JAKARTA – Yayasan Keluarga Penyintas (YKP) telah mengambil langkah berani dengan melayangkan surat terbuka kepada Presiden Prabowo Subianto, Menteri Keuangan Sri Mulyani, dan Ketua Komisi XIII DPR, Willy Aditya.
Dalam surat tersebut, YKP memprotes pemangkasan anggaran Lembaga Perlindungan Saksi dan Korban (LPSK) yang mencapai 62 persen. Pemangkasan ini sangat mempengaruhi perlindungan yang seharusnya diterima oleh korban terorisme di seluruh Indonesia.
Sekretaris Jenderal YKP, Vivi Normasari, mengatakan pemangkasan anggaran ini akan mengancam hak-hak korban terorisme, termasuk layanan medis, psikologis, dan psikososial.
“Korban terorisme seharusnya menjadi tanggung jawab negara dalam pemenuhan hak-hak ini. Kelemahan dalam perlindungan ini mencerminkan kelalaian negara,” ujar Vivi dikutip pada laman Tempo, Rabu (12/2/2025).
Vivi berharap agar layanan kepada masyarakat, terutama saksi dan korban tindak pidana, tetap menjadi prioritas utama.
“Efisiensi anggaran seharusnya tidak mengorbankan layanan yang vital ini,” katanya.
Baca Juga: Deddy Corbuzier Resmi Jadi Staf Khusus Menteri Pertahanan
Melihat kembali sejarah, Indonesia telah mengalami sejumlah tragedi bom dari tahun 2000 hingga 2018, yang membuat perlindungan bagi korban terorisme semakin mendesak.
Dengan anggaran LPSK yang kini hanya tersisa Rp 88 miliar, pegawai LPSK mulai khawatir bahwa dana ini tidak akan mencukupi hingga akhir tahun.
Ketua Ikatan Pegawai LPSK, Muhammad Tommy Permana, menyatakan hampir Rp40 miliar dari anggaran tersebut telah dialokasikan untuk belanja pegawai saja.
Tommy menekankan, LPSK seharusnya diperlakukan setara dengan lembaga penegak hukum lainnya.
“Fungsi dan tugas LPSK tidak bisa dipisahkan dari penegakan hukum.

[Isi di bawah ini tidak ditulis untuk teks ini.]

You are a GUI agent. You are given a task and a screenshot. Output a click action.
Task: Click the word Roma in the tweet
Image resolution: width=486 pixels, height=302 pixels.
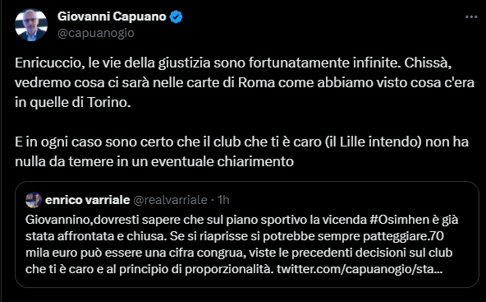(x=256, y=82)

Permohonan perlindungan saksi dan korban terus meningkat setiap tahun,” jelasnya.
Penurunan anggaran ini bukan hanya angka semata, ini adalah dampak nyata bagi orang-orang yang membutuhkan perlindungan.
Susilaningtyas, pimpinan LPSK, menegaskan pemotongan anggaran harus dikaji ulang agar tidak merugikan hak asasi manusia dan hak-hak korban.
“Jangan sampai pemotongan anggaran justru menghalangi pemenuhan hak-hak ini,” ujarnya.
Dengan situasi yang semakin mendesak, harapan YKP adalah agar pemerintah dan DPR kembali menilai besaran pemangkasan anggaran yang diterapkan di LPSK.
Diketahui, Presiden Prabowo Subianto, melalui Inpres Nomor 1 Tahun 2025 yang diterbitkan pada 22 Januari 2025, memutuskan untuk memangkas total anggaran belanja sebesar Rp306,6 triliun.
Dari jumlah tersebut, anggaran kementerian/lembaga menyusut menjadi Rp256,1 triliun, sementara efisiensi anggaran transfer ke daerah sebesar Rp50,5 triliun.
Di dalam skema ini, anggaran LPSK mengalami penurunan signifikan dari Rp279 miliar menjadi Rp229 miliar, menciptakan kekhawatiran akan kemampuan lembaga ini dalam memberikan perlindungan yang seharusnya.